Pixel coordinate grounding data

----------

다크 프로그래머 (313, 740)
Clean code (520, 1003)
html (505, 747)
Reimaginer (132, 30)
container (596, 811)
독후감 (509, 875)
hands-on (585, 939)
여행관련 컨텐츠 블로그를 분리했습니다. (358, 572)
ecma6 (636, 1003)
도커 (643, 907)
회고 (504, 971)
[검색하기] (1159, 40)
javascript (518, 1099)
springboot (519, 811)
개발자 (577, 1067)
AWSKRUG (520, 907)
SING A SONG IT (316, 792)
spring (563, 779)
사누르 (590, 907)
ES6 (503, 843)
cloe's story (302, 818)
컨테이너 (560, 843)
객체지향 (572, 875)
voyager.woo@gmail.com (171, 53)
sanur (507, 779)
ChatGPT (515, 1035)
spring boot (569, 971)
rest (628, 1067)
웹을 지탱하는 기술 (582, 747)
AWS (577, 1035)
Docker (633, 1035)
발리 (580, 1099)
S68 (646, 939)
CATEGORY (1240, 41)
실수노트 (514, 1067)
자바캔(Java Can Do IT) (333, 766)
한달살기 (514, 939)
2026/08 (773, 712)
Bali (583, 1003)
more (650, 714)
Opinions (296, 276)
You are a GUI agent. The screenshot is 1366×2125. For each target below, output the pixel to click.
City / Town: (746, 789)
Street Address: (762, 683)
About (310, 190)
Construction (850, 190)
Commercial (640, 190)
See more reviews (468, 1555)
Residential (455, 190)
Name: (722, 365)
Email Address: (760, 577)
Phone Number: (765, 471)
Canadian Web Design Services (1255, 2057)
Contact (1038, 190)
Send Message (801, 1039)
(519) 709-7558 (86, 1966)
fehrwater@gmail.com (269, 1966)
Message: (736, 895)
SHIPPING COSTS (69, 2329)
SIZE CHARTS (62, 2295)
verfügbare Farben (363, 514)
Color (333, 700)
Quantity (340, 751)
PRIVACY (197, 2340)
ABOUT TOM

----------

§ **Exercise description**:
Above are the records; please copy exactly their first line and each line after it through the line containing "SHIPPING COSTS (69, 2329)", and no line after that.

§ **Solved problem**:
다크 프로그래머 (313, 740)
Clean code (520, 1003)
html (505, 747)
Reimaginer (132, 30)
container (596, 811)
독후감 (509, 875)
hands-on (585, 939)
여행관련 컨텐츠 블로그를 분리했습니다. (358, 572)
ecma6 (636, 1003)
도커 (643, 907)
회고 (504, 971)
[검색하기] (1159, 40)
javascript (518, 1099)
springboot (519, 811)
개발자 (577, 1067)
AWSKRUG (520, 907)
SING A SONG IT (316, 792)
spring (563, 779)
사누르 (590, 907)
ES6 (503, 843)
cloe's story (302, 818)
컨테이너 (560, 843)
객체지향 (572, 875)
voyager.woo@gmail.com (171, 53)
sanur (507, 779)
ChatGPT (515, 1035)
spring boot (569, 971)
rest (628, 1067)
웹을 지탱하는 기술 (582, 747)
AWS (577, 1035)
Docker (633, 1035)
발리 (580, 1099)
S68 (646, 939)
CATEGORY (1240, 41)
실수노트 (514, 1067)
자바캔(Java Can Do IT) (333, 766)
한달살기 (514, 939)
2026/08 (773, 712)
Bali (583, 1003)
more (650, 714)
Opinions (296, 276)
You are a GUI agent. The screenshot is 1366×2125. For each target below, output the pixel to click.
City / Town: (746, 789)
Street Address: (762, 683)
About (310, 190)
Construction (850, 190)
Commercial (640, 190)
See more reviews (468, 1555)
Residential (455, 190)
Name: (722, 365)
Email Address: (760, 577)
Phone Number: (765, 471)
Canadian Web Design Services (1255, 2057)
Contact (1038, 190)
Send Message (801, 1039)
(519) 709-7558 (86, 1966)
fehrwater@gmail.com (269, 1966)
Message: (736, 895)
SHIPPING COSTS (69, 2329)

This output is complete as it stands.